Quando era criança, lembro-me bem, não sabia o que era o tempo, mas já sabia o que era o tédio: costurava as próprias bonecas com os trapos que a mamã trazia da fábrica ( e que feliz que eu ficava quando ela, a altas horas da noite, chegava, derreada e carcomida das linhas de montagem, coração pesado, e me oferecia a melhor prenda que tive na vida, as sobras de um amor infinito na minha memória, as sobras de mil cores, padrões e texturas da obra, do tempo com a minha mãe que me foi roubado pela fábrica); enchia os tachos e as panelas miniatura, que a mamã suava nas feiras, com o arroz, a massa e o feijão, e contava, indefinidamente, os grãos de açúcar, até me fartar de contar ( acreditava mesmo que conseguiria chegar ao último grão – ainda hoje acredito…); tricotava o pano para a mesinha de cabeceira, a duas cores ( sempre a duas cores), e arrematava as imperfeições – sempre gostei de observar as minhas imperfeições e de lhes dar um fim , eram minhas ; lia, exaustivamente, as novas enciclopédias do Reader’s Digest que o meu pai tinha por vício encomendar e, assim, enfeitar todos os cantos da casa e da minha alma; devorava os discos de Vinil, promoções associadas às encomendas, o Elvis, os Queen, o melhor dos 60, 70, 80, e anotava, sem descanso, as letras num papel ( passava dias inteiros a decifrar a última palavra, aquela que não conseguia percepcionar para completar a letra da música). Às vezes, inventava. Inventar não é desistir. É só ceder um pouco, fazer uma batota pequenina. Às vezes, é preciso inventar para conseguirmos avançar – de um pulo só, avançar. E os livros e os discos eram o tempo que a segurança nacional roubou o meu pai de mim.

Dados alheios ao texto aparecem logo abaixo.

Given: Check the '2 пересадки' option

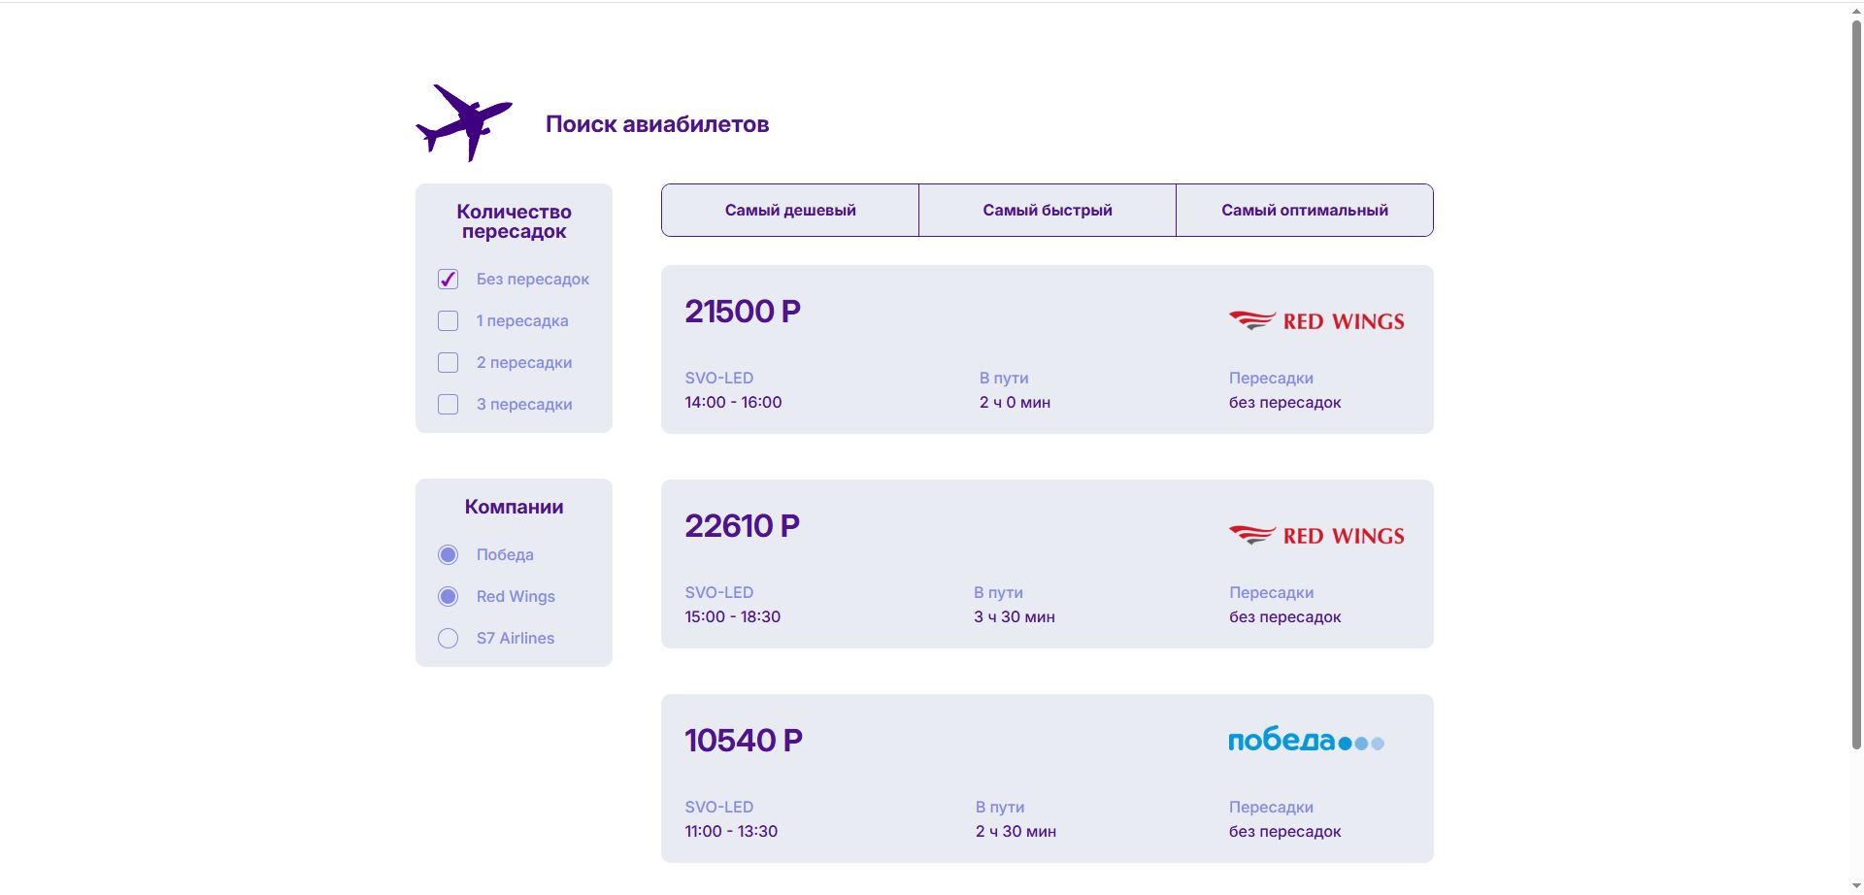Looking at the screenshot, I should (x=448, y=363).
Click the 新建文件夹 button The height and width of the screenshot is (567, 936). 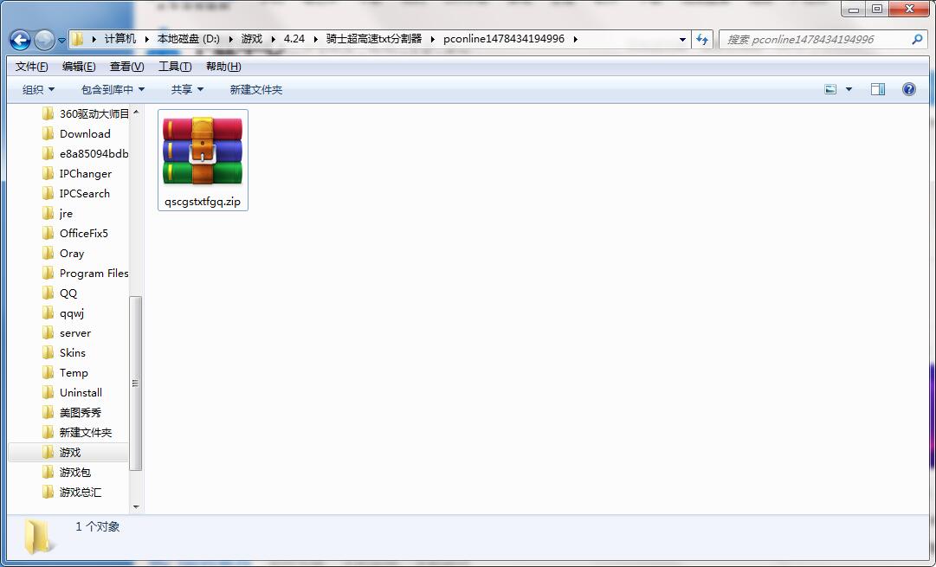pos(255,89)
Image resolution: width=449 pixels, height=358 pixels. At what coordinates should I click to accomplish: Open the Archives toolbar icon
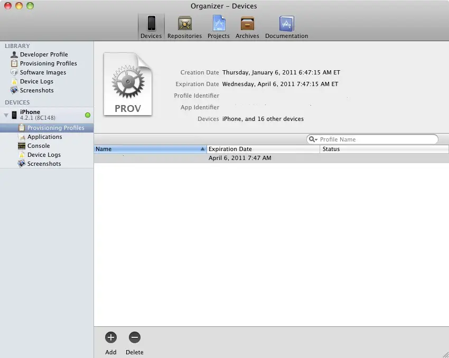tap(247, 26)
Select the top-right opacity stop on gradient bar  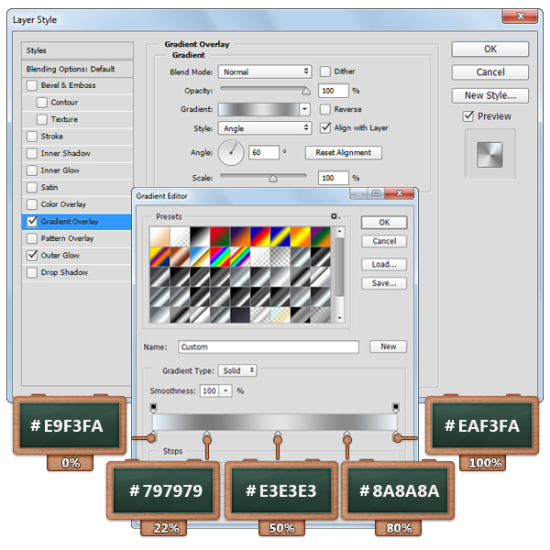(395, 407)
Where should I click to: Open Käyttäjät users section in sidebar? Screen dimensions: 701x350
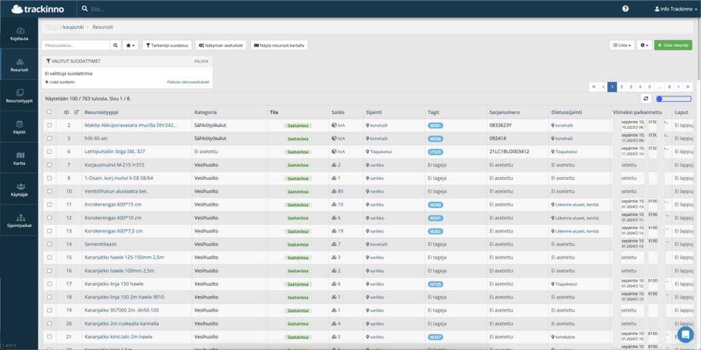point(19,189)
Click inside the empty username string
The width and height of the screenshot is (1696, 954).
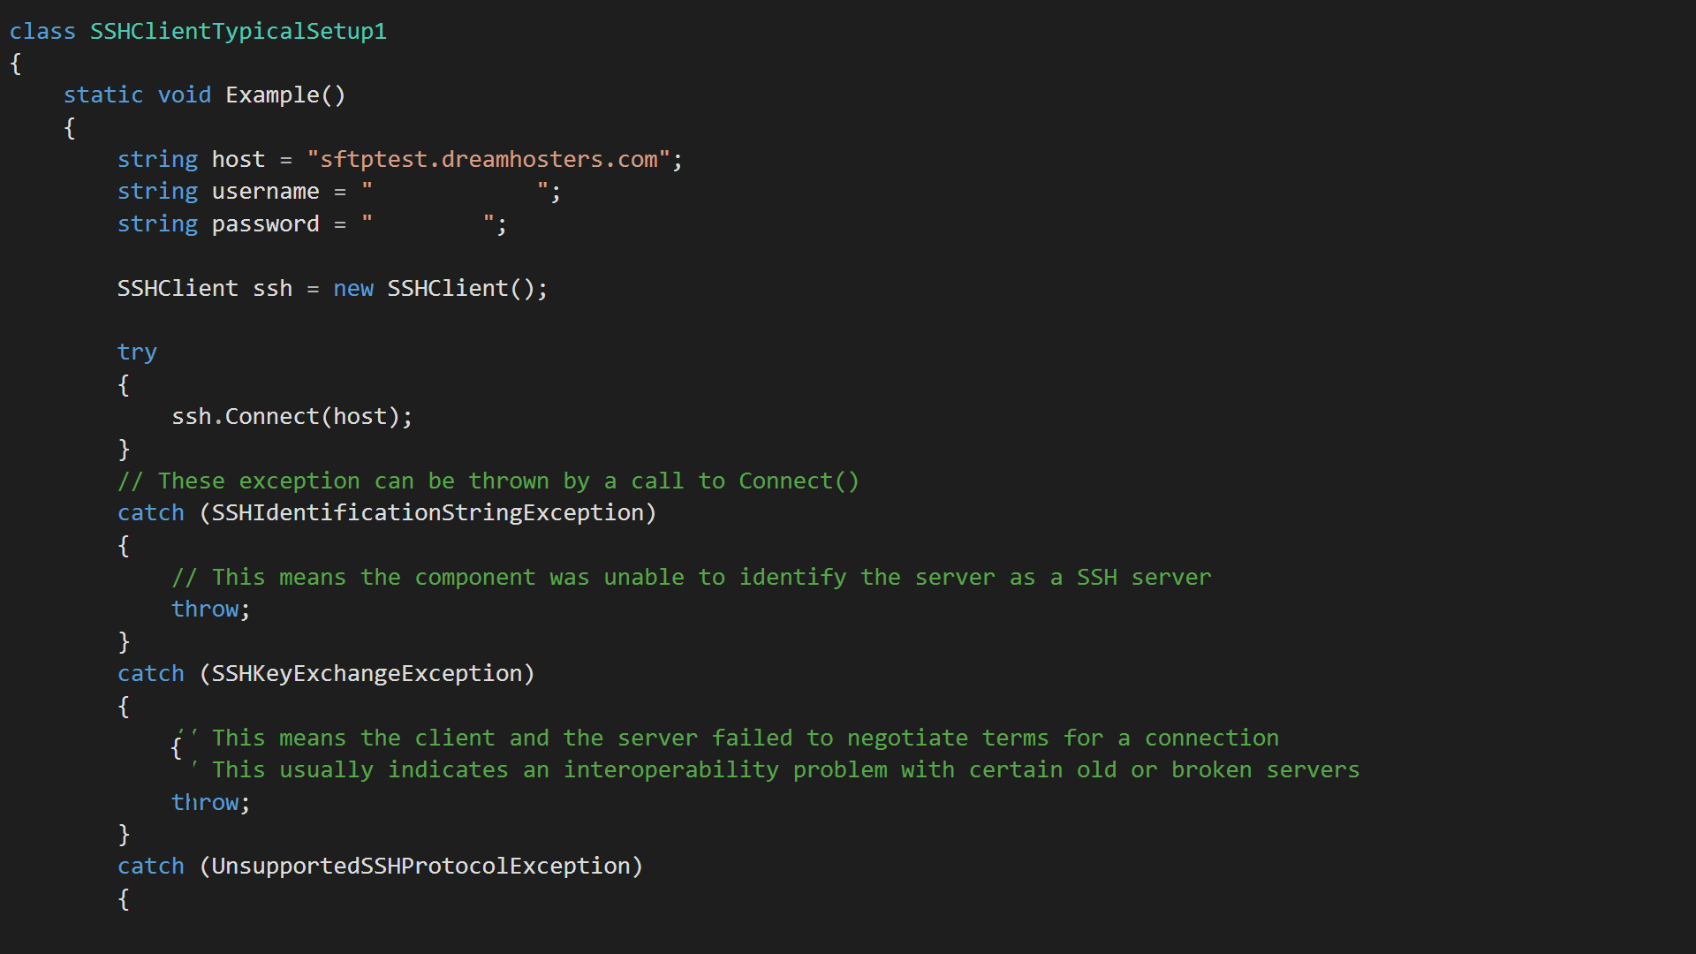point(454,192)
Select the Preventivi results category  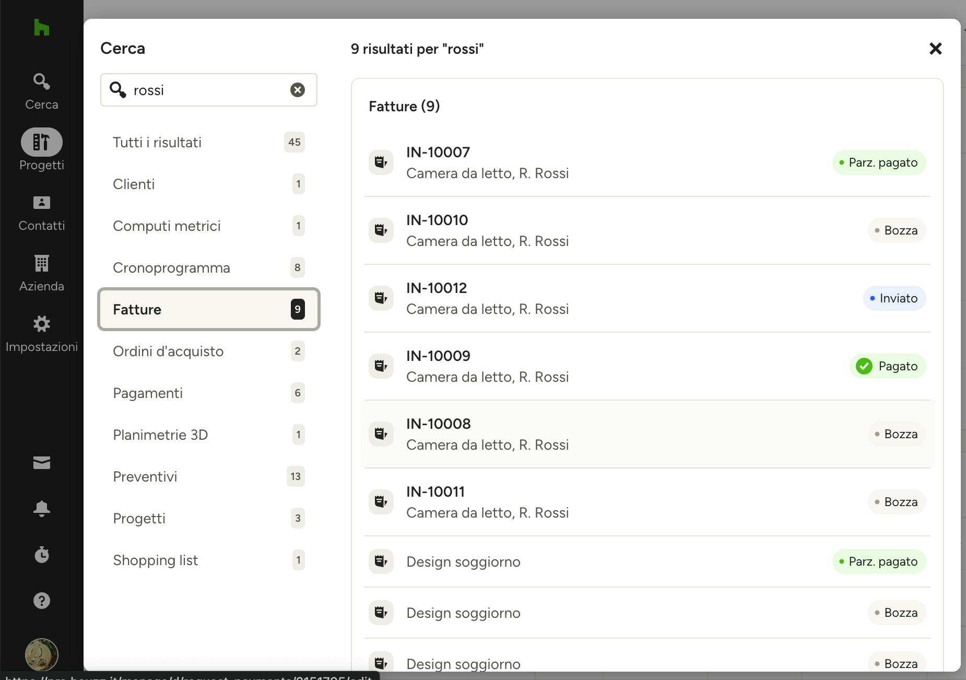click(x=209, y=476)
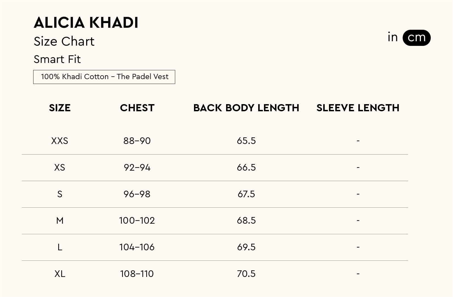Click the 65.5 back body length value

(x=246, y=141)
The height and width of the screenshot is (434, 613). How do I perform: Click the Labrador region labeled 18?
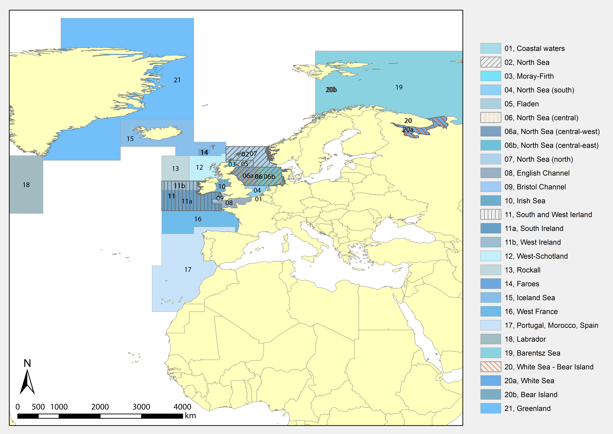(26, 185)
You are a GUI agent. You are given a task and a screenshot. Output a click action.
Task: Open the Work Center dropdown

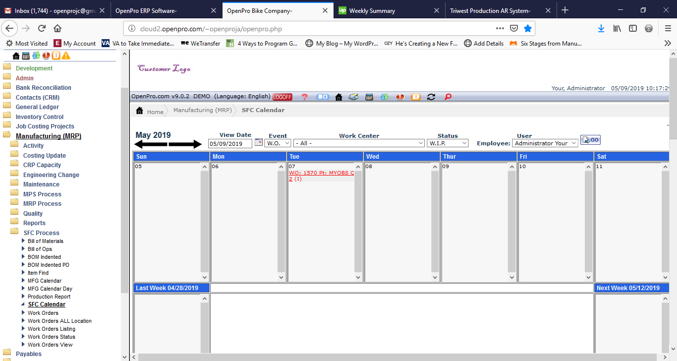point(359,143)
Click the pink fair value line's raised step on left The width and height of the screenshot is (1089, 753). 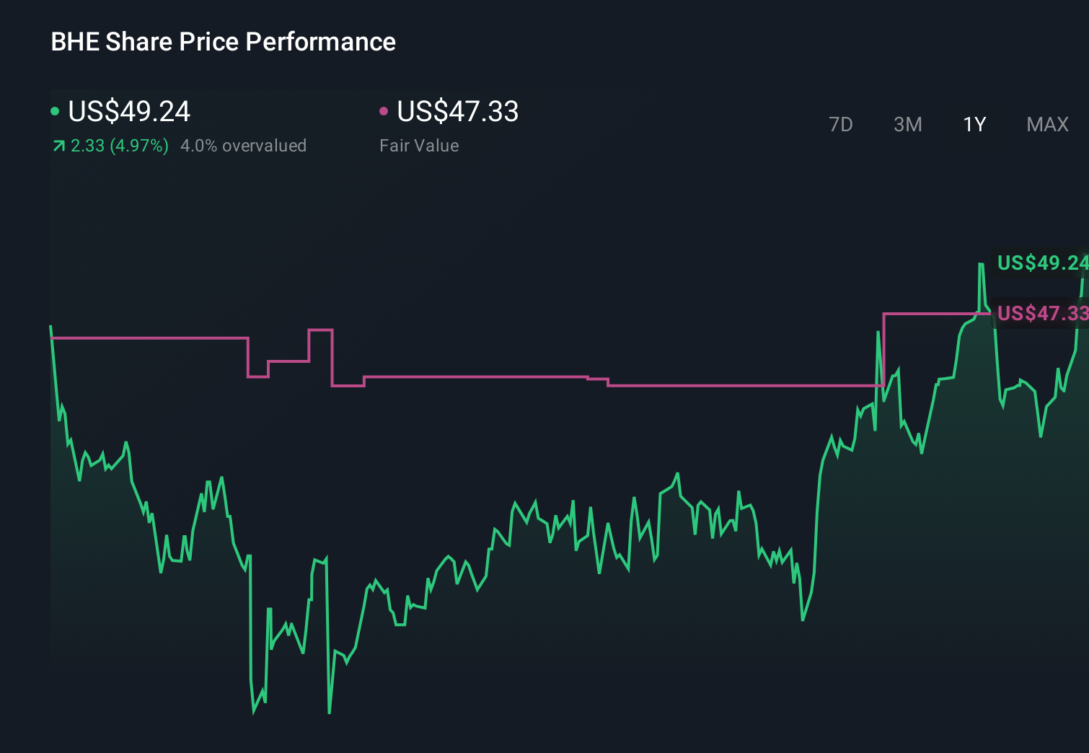click(320, 330)
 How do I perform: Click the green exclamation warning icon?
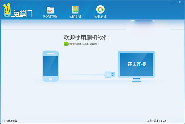point(66,44)
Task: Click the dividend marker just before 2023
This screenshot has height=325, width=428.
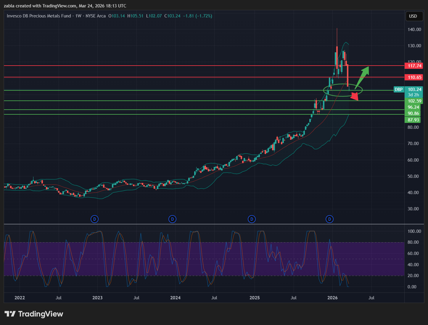Action: pyautogui.click(x=94, y=219)
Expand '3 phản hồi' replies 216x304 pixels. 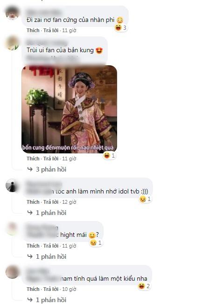[47, 169]
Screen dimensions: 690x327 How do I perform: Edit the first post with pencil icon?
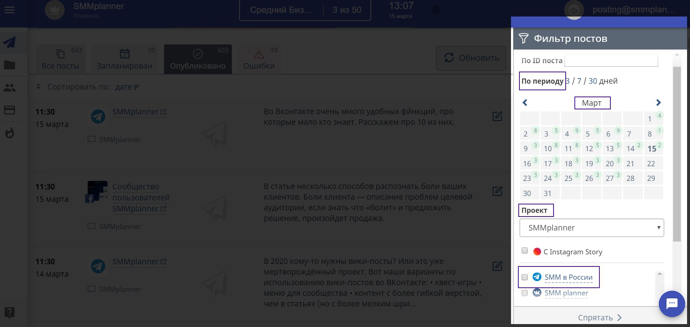point(497,116)
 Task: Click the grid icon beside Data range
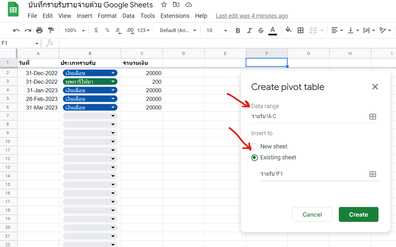[x=373, y=116]
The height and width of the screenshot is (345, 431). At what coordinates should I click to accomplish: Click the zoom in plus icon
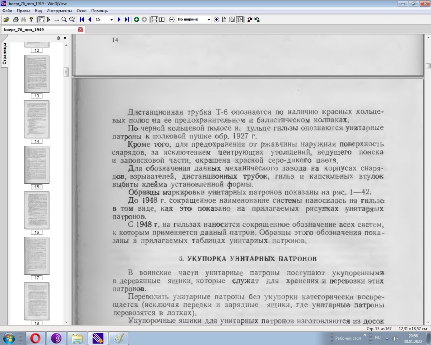tap(216, 19)
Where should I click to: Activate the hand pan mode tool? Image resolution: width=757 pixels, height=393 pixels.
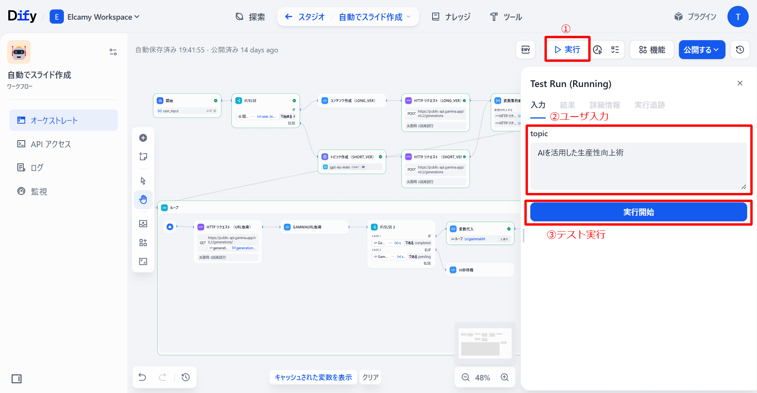tap(143, 200)

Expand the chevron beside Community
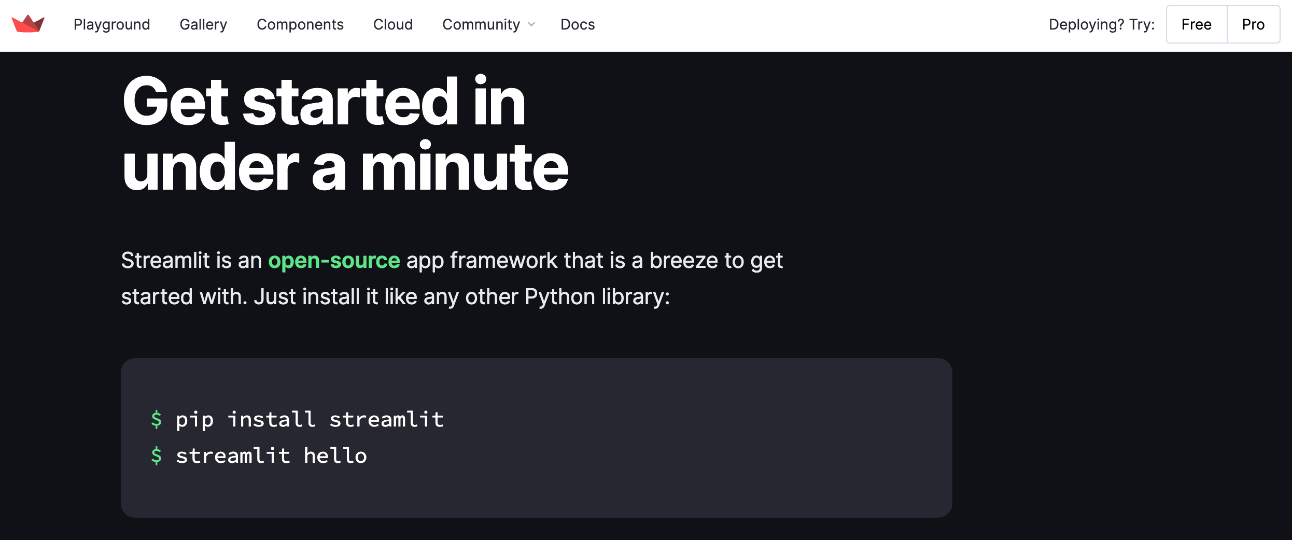(531, 24)
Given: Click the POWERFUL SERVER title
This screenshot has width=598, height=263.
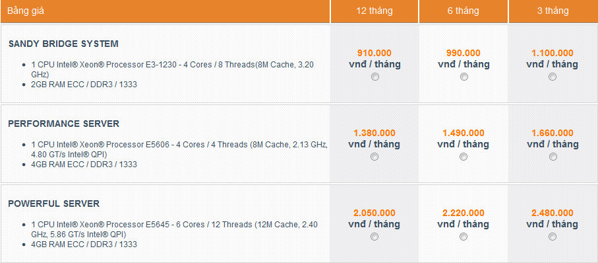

Quando era criança, sei-o bem. Ainda hoje, desconheço o tempo a passar quando faço da minha luta um ataque cerrado ao tédio e um abraço presente a todas as ausências. Ama-se quem nos tem na alma e no espírito, mesmo que o corpo não consiga – ou seja impedido de –
estar. E eu fui muito amada.

(F)

  (Conceição Sousa)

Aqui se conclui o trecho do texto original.